Sandra Bullock's new movie, The Blind Side, is a feel-good story of the rise of a lost inner-city kid from dismal poverty to personal and athletic success. Last night, I saw a movie that presents a feel-better story of kids from similar backgrounds. A feel-much-better story.
The film is called Ten9Eight, and it's a documentary in wide distribution from a filmmaker (and--full-disclosure--former Olympic teammate of mine) named Mary Mazzio. She followed an incredibly appealing set of high-schoolers from inner cities all over the country as they competed in a national competition run by the Network for Teaching Entrepreneurship (NFTE). The goal: to create and present business plans for real-world businesses that can earn them money now. This competition does not call for the rare physical gifts that can lever an athlete out of tough circumstances--and which often leave those who don't make it without other prospects. The NFTE program rewards ideas, savvy, writing, math, and presentation skills--qualities that nearly everyone can develop and use all their lives.
The program these kids have joined is shop class for a post-industrial economy.
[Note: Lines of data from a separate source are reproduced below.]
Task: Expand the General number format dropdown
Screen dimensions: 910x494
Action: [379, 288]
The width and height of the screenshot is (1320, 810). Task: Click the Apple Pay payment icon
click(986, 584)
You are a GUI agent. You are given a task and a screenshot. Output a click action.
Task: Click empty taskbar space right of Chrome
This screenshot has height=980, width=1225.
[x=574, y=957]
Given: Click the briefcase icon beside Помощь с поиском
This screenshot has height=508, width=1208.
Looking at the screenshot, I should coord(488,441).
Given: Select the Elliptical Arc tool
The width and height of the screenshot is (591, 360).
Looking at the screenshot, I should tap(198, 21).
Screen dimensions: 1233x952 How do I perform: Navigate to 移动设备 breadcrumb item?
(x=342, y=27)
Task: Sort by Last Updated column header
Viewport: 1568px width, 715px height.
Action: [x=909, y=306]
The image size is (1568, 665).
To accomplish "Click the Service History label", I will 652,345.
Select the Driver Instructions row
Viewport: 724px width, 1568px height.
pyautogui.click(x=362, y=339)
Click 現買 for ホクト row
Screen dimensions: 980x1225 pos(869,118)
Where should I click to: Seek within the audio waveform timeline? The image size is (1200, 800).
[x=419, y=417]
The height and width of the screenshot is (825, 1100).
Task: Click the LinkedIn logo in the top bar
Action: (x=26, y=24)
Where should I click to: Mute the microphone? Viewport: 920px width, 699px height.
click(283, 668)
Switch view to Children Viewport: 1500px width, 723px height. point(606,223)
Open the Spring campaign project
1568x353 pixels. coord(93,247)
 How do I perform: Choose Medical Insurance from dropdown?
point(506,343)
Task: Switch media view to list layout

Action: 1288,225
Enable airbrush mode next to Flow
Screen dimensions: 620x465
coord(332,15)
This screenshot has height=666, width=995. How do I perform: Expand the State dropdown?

These students are learning to be entrepreneurs--and competing for cash prizes. Instead of learning to, say, run a printing press, as I did in high school, they learn to write business plans. Math becomes a means to understand fixed costs, variable costs, and margin. English becomes a tool for persuasion; sales and marketing materials are the essays; business presentations the recitations. For these kids, most of them in places where the dropout rate is 50 percent, school suddenly makes sense.
The movie calls for entrepreneurship on the part of all of us, because the economics of the film industry means that millions of high school kids--and their parents--whose personal prospects could be radically changed simply by viewing the film may never get to see it. Take a look for yourself, and, if you see a way to get Ten9Eight shown in the communities where it may make the most difference, think like the students in the movie: don't let the opportunity pass.